Focus Features asked for the usual exit-polling to be done regarding last weekend’s opening of Phillip Noyce‘s Catch a Fire. Viewers exiting L.A.’s AMC Palisades Center and Pacific Sherman Oaks Galleria, Baltimore’s Muvico Egyptian 24, Houston’s AMC Studio 30, Seattle’s AMC Pacific Place and Kansas City’s AMC Studio 30 were polled and the usual ironies prevailed.
Everyone who saw it liked it quite a lot, but not enough people saw it overall. So who or what do we blame? The material, obviously — nobody wanted to see an ’80s apartheid movie. I half-felt that way when I went to see it the first time, but I came away enthused. Everyone’s been having the same reaction, it seems. You just have to see it.
Catch a Fire “died” last weekend — a gross of $2,023,397 for the three-day weekend on 1,306 screens, for a per screen average of $1550 — and yet (a) the film drew a well-above-average response with rating/recommend scores spread somewhat evenly across all four quadrants, (b) 56% of the audience described the film as “better than expected”, (c) the performances were rated “excellent” by 62% of the audience and “very good” by an additional 30%, (d) the film “played better to non-Caucasians (who made up 60% of the audience) vs. Caucasians although scores among the latter were still above average, and (e) the film played above-average in all six markets.

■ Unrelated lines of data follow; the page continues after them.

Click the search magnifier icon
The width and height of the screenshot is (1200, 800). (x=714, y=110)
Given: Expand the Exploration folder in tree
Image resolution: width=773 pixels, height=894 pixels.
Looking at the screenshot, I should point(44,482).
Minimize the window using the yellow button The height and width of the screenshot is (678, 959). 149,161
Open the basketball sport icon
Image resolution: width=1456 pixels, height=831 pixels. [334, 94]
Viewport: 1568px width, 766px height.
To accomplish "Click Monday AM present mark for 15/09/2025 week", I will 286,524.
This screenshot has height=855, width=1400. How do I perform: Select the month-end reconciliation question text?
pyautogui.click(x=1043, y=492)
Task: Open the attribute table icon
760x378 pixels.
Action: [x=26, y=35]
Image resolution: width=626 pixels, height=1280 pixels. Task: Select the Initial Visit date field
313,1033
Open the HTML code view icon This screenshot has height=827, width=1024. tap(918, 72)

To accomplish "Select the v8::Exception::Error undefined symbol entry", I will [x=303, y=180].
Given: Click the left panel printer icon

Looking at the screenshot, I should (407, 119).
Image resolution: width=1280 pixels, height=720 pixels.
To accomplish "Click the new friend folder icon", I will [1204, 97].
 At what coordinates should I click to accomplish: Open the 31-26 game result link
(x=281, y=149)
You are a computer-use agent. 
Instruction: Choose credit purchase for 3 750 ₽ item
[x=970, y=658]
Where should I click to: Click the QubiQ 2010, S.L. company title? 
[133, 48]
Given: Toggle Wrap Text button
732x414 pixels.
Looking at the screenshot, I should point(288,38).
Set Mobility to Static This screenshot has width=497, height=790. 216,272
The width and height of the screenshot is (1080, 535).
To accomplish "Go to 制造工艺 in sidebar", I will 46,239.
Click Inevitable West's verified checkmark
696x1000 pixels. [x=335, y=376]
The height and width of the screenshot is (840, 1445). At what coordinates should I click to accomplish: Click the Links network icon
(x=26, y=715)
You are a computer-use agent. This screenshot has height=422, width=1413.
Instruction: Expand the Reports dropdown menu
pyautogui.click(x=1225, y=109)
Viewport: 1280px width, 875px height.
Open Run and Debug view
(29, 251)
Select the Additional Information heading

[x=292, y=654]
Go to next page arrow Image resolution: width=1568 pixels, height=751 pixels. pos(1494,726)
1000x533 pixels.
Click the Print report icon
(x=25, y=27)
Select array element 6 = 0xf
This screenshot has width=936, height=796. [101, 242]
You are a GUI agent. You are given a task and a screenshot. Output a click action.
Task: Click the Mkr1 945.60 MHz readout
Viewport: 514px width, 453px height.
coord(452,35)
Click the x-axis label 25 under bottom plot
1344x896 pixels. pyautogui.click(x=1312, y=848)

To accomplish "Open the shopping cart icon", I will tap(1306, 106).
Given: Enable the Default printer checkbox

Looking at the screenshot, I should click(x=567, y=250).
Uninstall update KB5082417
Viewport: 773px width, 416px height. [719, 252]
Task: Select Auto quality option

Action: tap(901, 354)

In terms of demographics, the audience was ethnically mixed and split fairly evenly between male/female and over/under 35. Specifically: 52% were 35-plus, 53% were female, 44% were African American (highest in Baltimore at 69%), 40% were Caucasian (the whitest audience being in Kansas City at 65%), 7% were Hispanic, 5% were Asian, and 53% had college degrees. What’s with the fucking Hispanics and Asians?
The primary sources of the audience’s information were TV spots (38%…overweight guys channel-surfing while sitting in Lazy Boys), the trailer (22%), word-of-mouth (15%), reviews (14%), newspaper/magazine ads (7%), radio spots (5%), and the internet (3%). This shows you how hip and plugged the over-35s are with the internet….not!